## What to produce
Reproduce the lines of this data word for word, leaving out the pictures.

## Source data
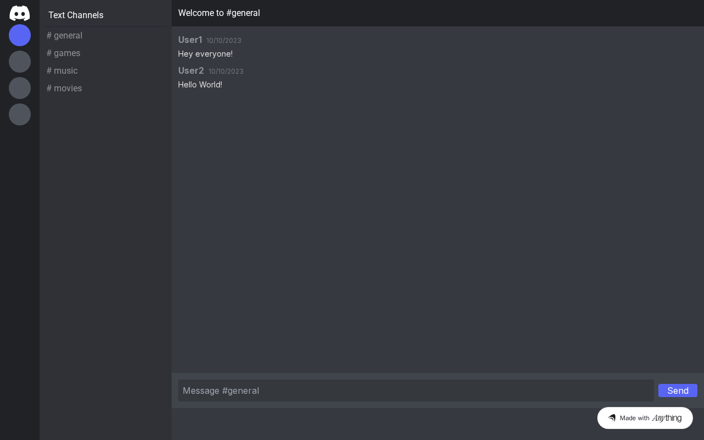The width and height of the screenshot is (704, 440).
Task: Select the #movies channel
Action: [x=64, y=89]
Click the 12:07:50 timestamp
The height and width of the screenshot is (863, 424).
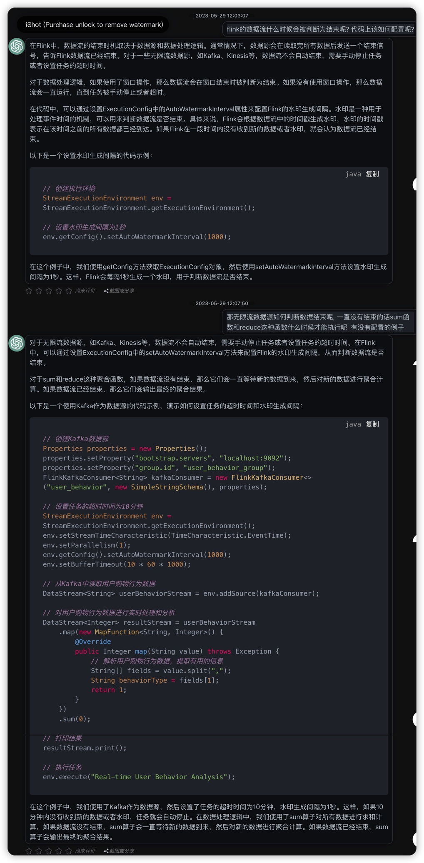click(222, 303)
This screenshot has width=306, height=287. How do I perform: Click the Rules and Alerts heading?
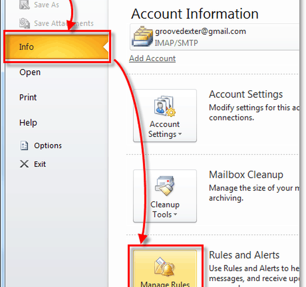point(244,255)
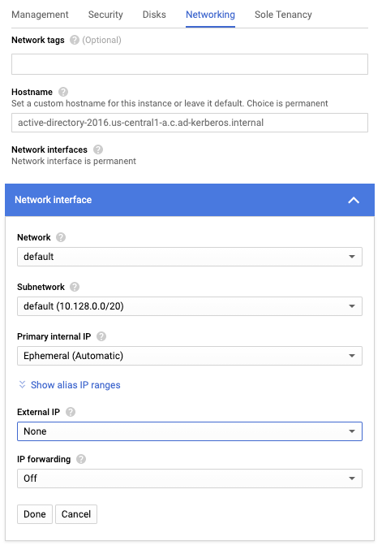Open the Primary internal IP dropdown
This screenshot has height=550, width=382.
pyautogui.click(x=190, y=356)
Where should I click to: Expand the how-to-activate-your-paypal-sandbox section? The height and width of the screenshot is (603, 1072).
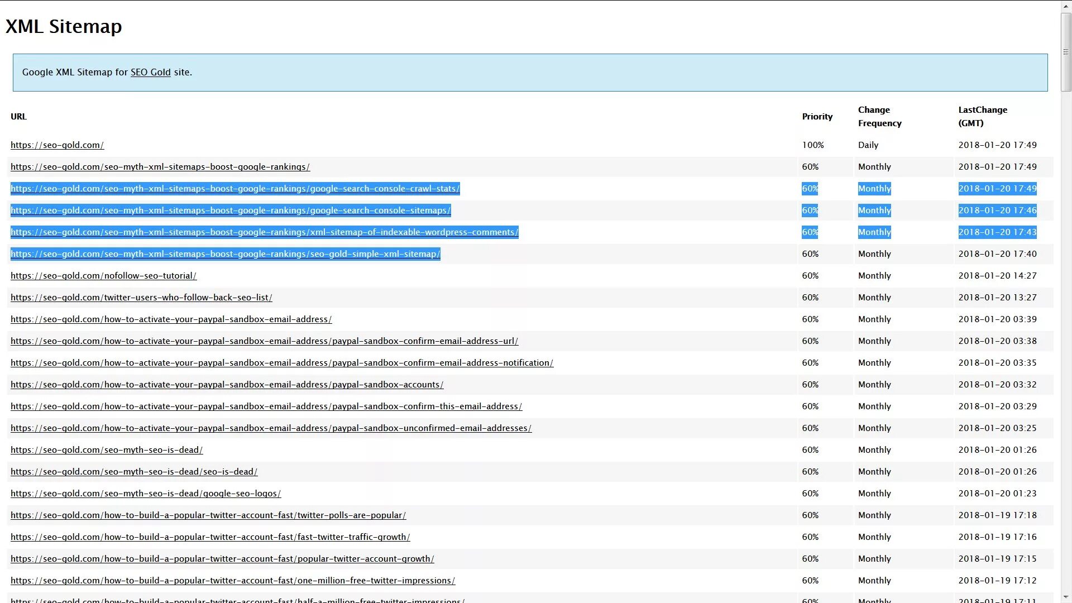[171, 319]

## Written solution
The width and height of the screenshot is (704, 440).
Task: Select the #movies channel
Action: [x=64, y=89]
Click the 12:07:50 timestamp
The height and width of the screenshot is (863, 424).
click(222, 303)
This screenshot has width=306, height=287. How do I perform: Click the Rules and Alerts heading?
point(244,255)
Open the Primary internal IP dropdown
This screenshot has height=550, width=382.
pyautogui.click(x=190, y=356)
Where should I click to: Expand the how-to-activate-your-paypal-sandbox section? The height and width of the screenshot is (603, 1072).
[171, 319]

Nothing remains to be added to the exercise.